If you want to finalize your objects, you must first enable finalization messages by calling mps_message_type_enable():

mps_message_type_enable(arena, mps_message_type_finalization());

You must then poll the arena’s message queue at times that are convenient for you, call mps_message_get() to pick up a finalization message from the queue, call mps_message_finalization_ref() to access the finalized object, and finally call mps_message_discard() on the finalization message. The finalized object is then subject to the normal rules of life and death: it continues to live as long as it is strongly reachable.

In the toy Scheme interpreter, the most convenient moment to process the message queue is at the start of the read–eval–print loop. When a finalization message is found, the associated file handle is closed (unless it has been closed already), and the message is discarded.

 mps_message_type_t type;

 while (mps_message_queue_type(&type, arena)) {
     mps_message_t message;
     mps_bool_t b;
     b = mps_message_get(&message, arena, type);
     assert(b); /* we just checked there was one */

     if (type == mps_message_type_finalization()) {
         mps_addr_t port_ref;
         obj_t port;
         mps_message_finalization_ref(&port_ref, arena, message);
         port = port_ref;
         assert(TYPE(port) == TYPE_PORT);
         if(port->port.stream) {
             printf("Port to file \"%s\" is dying. Closing file.\n",
                    port->port.name->string.string);
             (void)fclose(port->port.stream);
             port->port.stream = NULL;
         }
     } else {
         /* ... handle other message types ... */
     }

     mps_message_discard(arena, message);
 }

Here’s an example session showing finalization taking place:

 MPS Toy Scheme Example
 9960, 0> (open-input-file "scheme.c")
 #[port "scheme.c"]
 10064, 0> (gc)
 Collection started.
   Why: Client requests: immediate full collection.
   Clock: 3401
 Port to file "scheme.c" is dying. Closing file.
 Collection finished.
     live 10040
     condemned 10088
     not_condemned 0
     clock: 3807

It’s wise not to depend on finalization as the only method for releasing resources (see the Cautions section in Finalization), because the garbage collector does not promise to collect particular objects at particular times, and in any case it does so only when it can prove that the object is dead. So it is best to provide a reliable mechanism for releasing the resource (here, the Scheme function close-input-port), and use finalization as a backup strategy.

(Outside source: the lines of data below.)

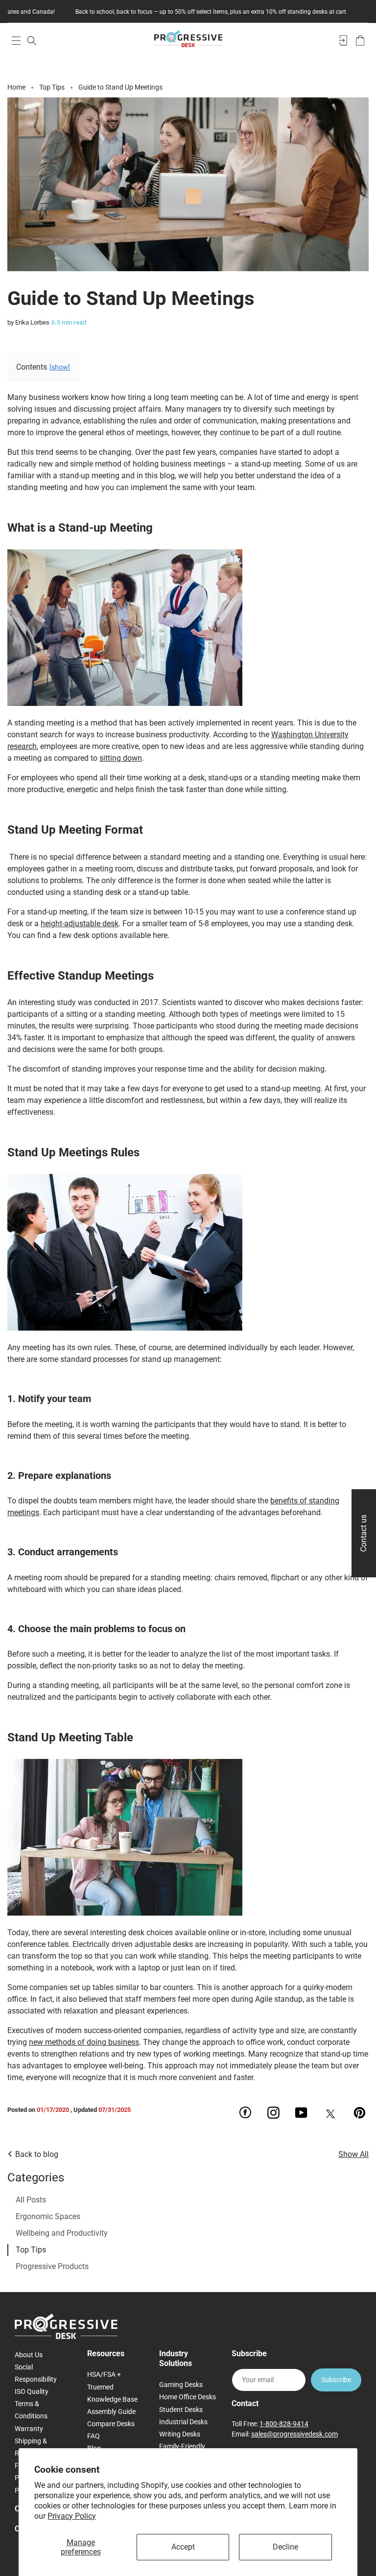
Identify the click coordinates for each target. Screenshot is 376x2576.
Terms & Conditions (31, 2410)
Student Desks (181, 2409)
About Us (29, 2355)
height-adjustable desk (79, 923)
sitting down (120, 758)
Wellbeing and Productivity (62, 2233)
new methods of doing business (84, 2042)
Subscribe (336, 2380)
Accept (183, 2547)
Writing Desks (179, 2434)
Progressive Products (52, 2266)
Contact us (363, 1533)
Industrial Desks (183, 2422)
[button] (15, 40)
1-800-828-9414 (283, 2424)
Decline (285, 2547)
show (59, 367)
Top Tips (31, 2249)
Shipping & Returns (31, 2447)
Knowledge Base (112, 2399)
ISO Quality (31, 2391)
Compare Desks (111, 2424)
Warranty (29, 2429)
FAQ (93, 2436)
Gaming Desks (181, 2385)
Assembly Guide (111, 2411)
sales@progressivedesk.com (294, 2434)
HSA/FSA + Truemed (104, 2380)
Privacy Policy (71, 2516)
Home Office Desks (187, 2397)
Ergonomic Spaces (48, 2216)
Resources (105, 2353)
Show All (353, 2154)
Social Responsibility (36, 2373)
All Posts (31, 2199)
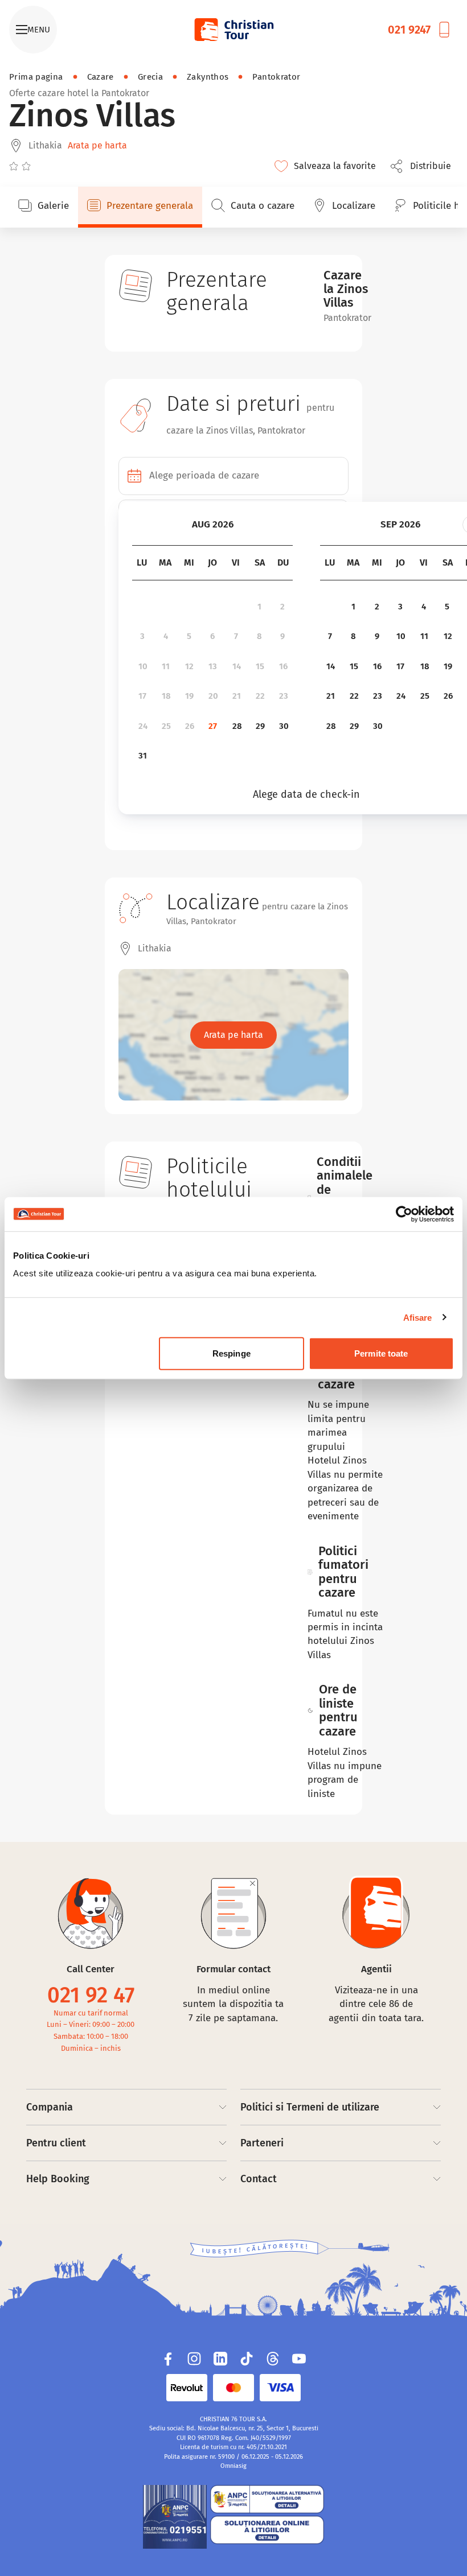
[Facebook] (168, 2359)
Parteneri (262, 2143)
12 (189, 666)
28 (237, 726)
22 (260, 696)
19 (189, 696)
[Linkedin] (220, 2359)
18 (166, 696)
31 (142, 756)
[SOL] (267, 2530)
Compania (49, 2107)
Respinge (231, 1353)
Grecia (150, 77)
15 (260, 666)
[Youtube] (299, 2359)
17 (142, 696)
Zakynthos (207, 77)
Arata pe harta (97, 145)
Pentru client (56, 2143)
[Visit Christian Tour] (233, 30)
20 (213, 696)
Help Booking (57, 2179)
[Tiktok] (247, 2359)
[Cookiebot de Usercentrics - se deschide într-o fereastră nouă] (404, 1213)
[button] (424, 166)
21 (236, 696)
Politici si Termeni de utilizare (309, 2107)
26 (189, 726)
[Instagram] (194, 2359)
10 (143, 666)
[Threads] (273, 2359)
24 (143, 726)
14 (236, 666)
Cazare (100, 77)
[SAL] (267, 2499)
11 (166, 666)
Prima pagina (36, 77)
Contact (258, 2179)
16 (283, 666)
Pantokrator (276, 77)
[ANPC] (175, 2517)
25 (166, 726)
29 (260, 726)
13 (212, 666)
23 (283, 696)
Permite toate (381, 1353)
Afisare (417, 1317)
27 (212, 726)
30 (284, 726)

But this raises the possibility that a port will be closed twice: once via close-input-port and a second time via finalization. So it’s necessary to make ports robust against being closed multiple times. The toy Scheme interpreter does so by setting stream to NULL: this ensures that the file handle won’t be closed more than once.

static void port_close(obj_t port)
{
    assert(TYPE(port) == TYPE_PORT);
    if(port->port.stream != NULL) {
        fclose(port->port.stream);
        port->port.stream = NULL;
    }
}

Note that because finalization messages are processed synchronously via the message queue (and the Scheme interpreter is single-threaded) there is no need for a lock here.

It’s still possible that the toy Scheme interpreter might run out of open file handles despite having some or all of its port objects being finalizable. That’s because the arena’s message queue is only polled after evaluating an expression at top level: if the expression itself opens too many file handles, the finalization messages will queue up and not be processed in time. For example:

MPS Toy Scheme Example
9960, 0> (define (repeat n f _) (if (eqv? n 0) '() (repeat (- n 1) f (f))))
repeat
10840, 0> (repeat 300 (lambda () (open-input-file "scheme.c")) 0)
open-input-file: cannot open input file

A less naïve interpreter might process finalization messages on a more regular schedule, or might take emergency action in the event of running out of open file handles by carrying out a full garbage collection and processing any finalization messages that are posted as a result.

Topics

Finalization, Messages.

7.2. Location dependency

The toy Scheme interpreter contains an address-based (eq?) hash table implementation. It hashes the addresses of its keys, and so needs to take account of the possibility that a moving garbage collector might move the keys. If it fails to take account of this, the hash table might become invalid after a garbage collection.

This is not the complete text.